**Requirement**
Give the lines of the records as a JSON list of strings, one string per line and no blank lines, covering only the part from the line containing "You are a GUI" through the end of the records, with both ends included. Leave out the pictures.

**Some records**
—————

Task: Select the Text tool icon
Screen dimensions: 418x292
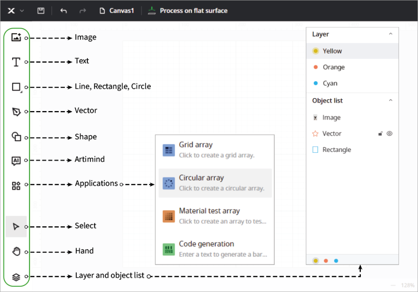Action: point(16,62)

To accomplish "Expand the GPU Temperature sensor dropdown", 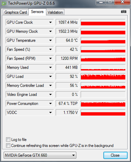I will [50, 40].
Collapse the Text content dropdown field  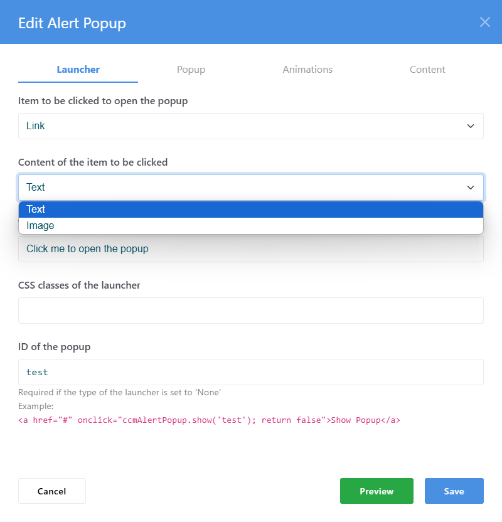point(250,188)
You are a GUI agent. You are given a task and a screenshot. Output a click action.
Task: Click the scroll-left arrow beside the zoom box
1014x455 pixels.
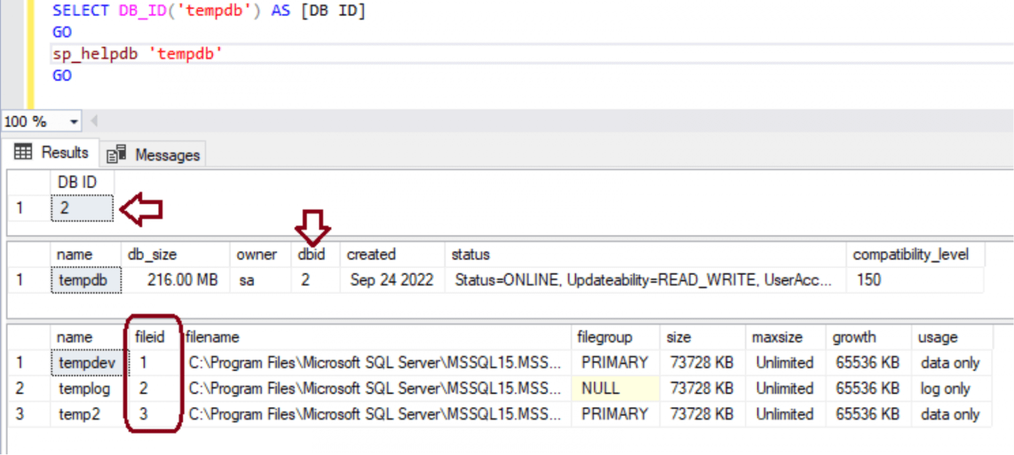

—————

**Task result**
[
  "You are a GUI agent. You are given a task and a screenshot. Output a click action.",
  "Task: Click the scroll-left arrow beside the zoom box",
  "1014x455 pixels."
]